Attention conservation notice: Combines quibbles about what's in an academic paper on tooth-brushing with more quibbles about the right way to do causal inference.
Chris Blattman finds a new paper which claims not brushing your teeth is associated with higher risk of heart disease, and is unimpressed:
Toothbrushing is associated with cardiovascular disease, even after adjustment for age, sex, socioeconomic group, smoking, visits to dentist, BMI, family history of cardiovascular disease, hypertension, and diagnosis of diabetes.
...participants who brushed their teeth less often had a 70% increased risk of a cardiovascular disease event in fully adjusted models.
The idea is that inflamed gums lead to certain chemicals or clot risks.
In the past five days I've seen this study reported in five newspapers, half a dozen radio news shows, and several blogs. These researchers know how to use a PR firm.
Sounds convincing. What could be wrong there?
OH WAIT. MAYBE PEOPLE WHO BRUSH THEIR TEETH TWICE A DAY GENERALLY TAKE BETTER CARE OF THEMSELVES AND WATCH WHAT THEY EAT.
I'm consistently blown away by what passes for causal analysis in medical journals.
Now, I am generally of one mind with Blattman about the awfulness of causal inference in medicine — I must write up the "neutral model of epidemiology" sometime soon — but here, I think, he's being a bit unfair. (I have not read or listened to any of the press coverage, but I presume it's awful, because it always is.) If you read the actual paper, which seems to be open access, one of the covariates is actually a fairly fine-grained set of measures of physical activity, albeit self-reported. (I'm not sure why the didn't list it in the abstract.) It would be nice to have information about diet, and of course self-reports are always extra dubious for moralized behaviors like exercise. Still, it's not right to say, IN ALL CAPS, that the authors of the paper did nothing about this.

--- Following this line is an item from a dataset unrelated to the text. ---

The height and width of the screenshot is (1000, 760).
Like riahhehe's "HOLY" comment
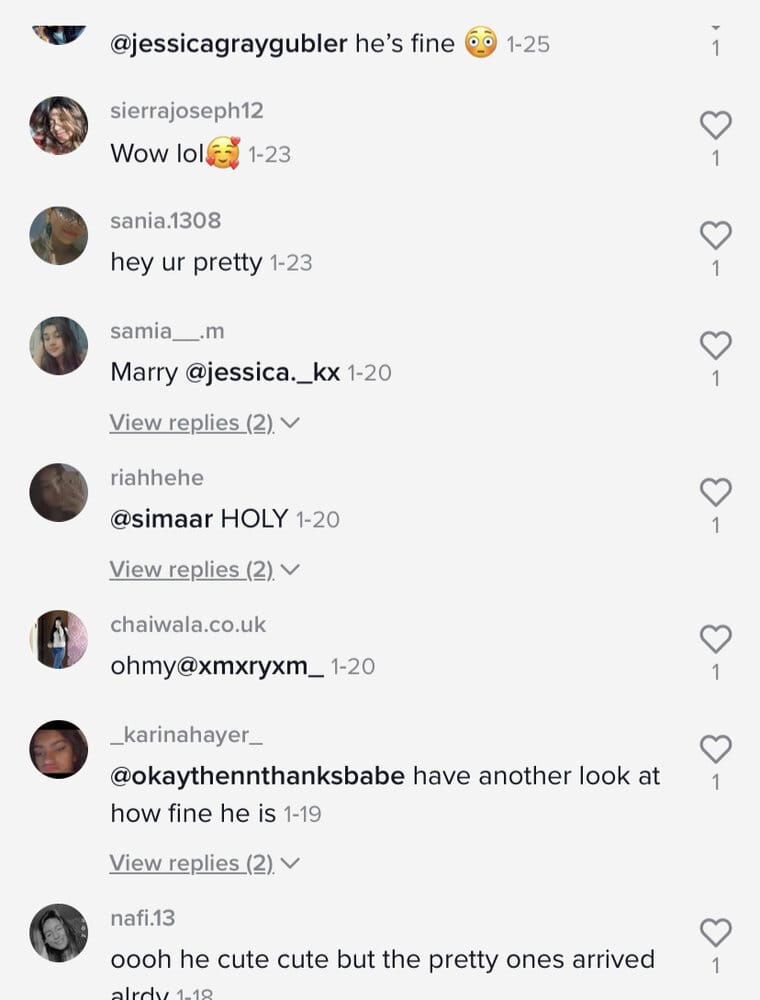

In fact, the real weakness of the paper is that they have a reasonably clear mechanism in mind, and enough information to test it, but didn't do so. As Blattman says, the idea is that not brushing your teeth causes tooth and gum disease, tooth and gum disease cause inflammatory responses, and inflammation causes heart disease. Because of this, the authors measured the levels of two chemical markers of inflammation, and found that they were positively predicted by not brushing, even adjusting for their other variables (including physical activity). So far so good. Following the logic of Pearl's front-door criterion, what they should have done next, but did not, was see whether conditioning on the levels of these chemical markers substantially reduced the dependence of heart disease on tooth brushing. (The dependence should be eliminated by conditioning on the complete set of chemicals mediating the inflammatory response.) This is what one would expect if that mechanism I mentioned actually works, but not if the association comes down to not brushing being a sign that one's an unhealthy slob.
The moral is: brush your teeth, for pity's sake, unless you want to end up like this poor soul.